» TRY IT: An exact transcription is needed, beginning at the line with "Task: Close the defaultJob Job Details tab" and ending at the last line of the listing, with pictures left out and nothing else added.

» DATASET RECORDS:
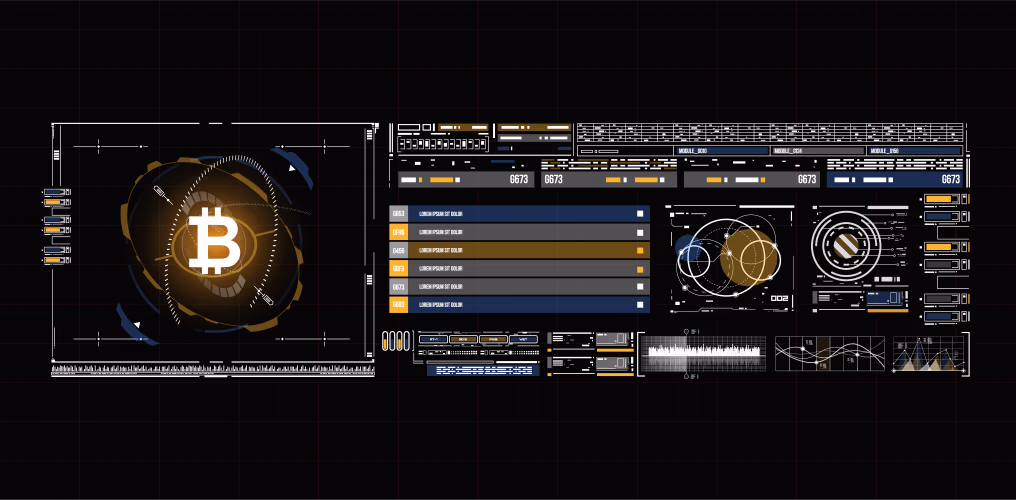Click the blue G673 status bar

point(894,179)
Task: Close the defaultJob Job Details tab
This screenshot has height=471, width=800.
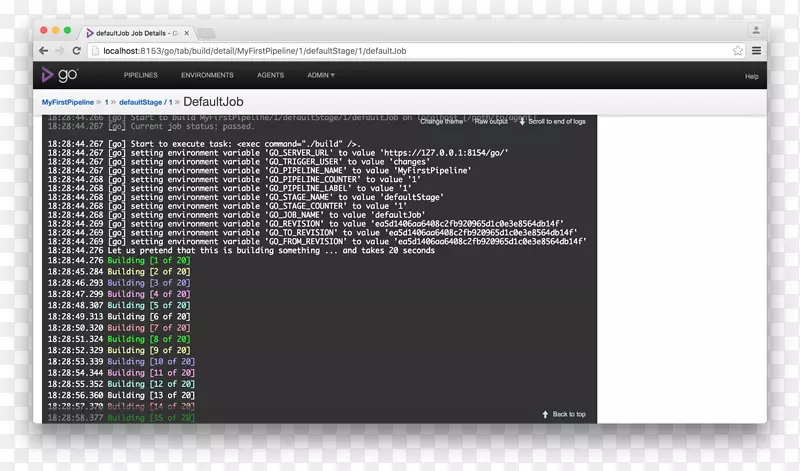Action: coord(186,33)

» TASK RESPONSE:
Task: Close the defaultJob Job Details tab
This screenshot has height=471, width=800.
Action: coord(186,33)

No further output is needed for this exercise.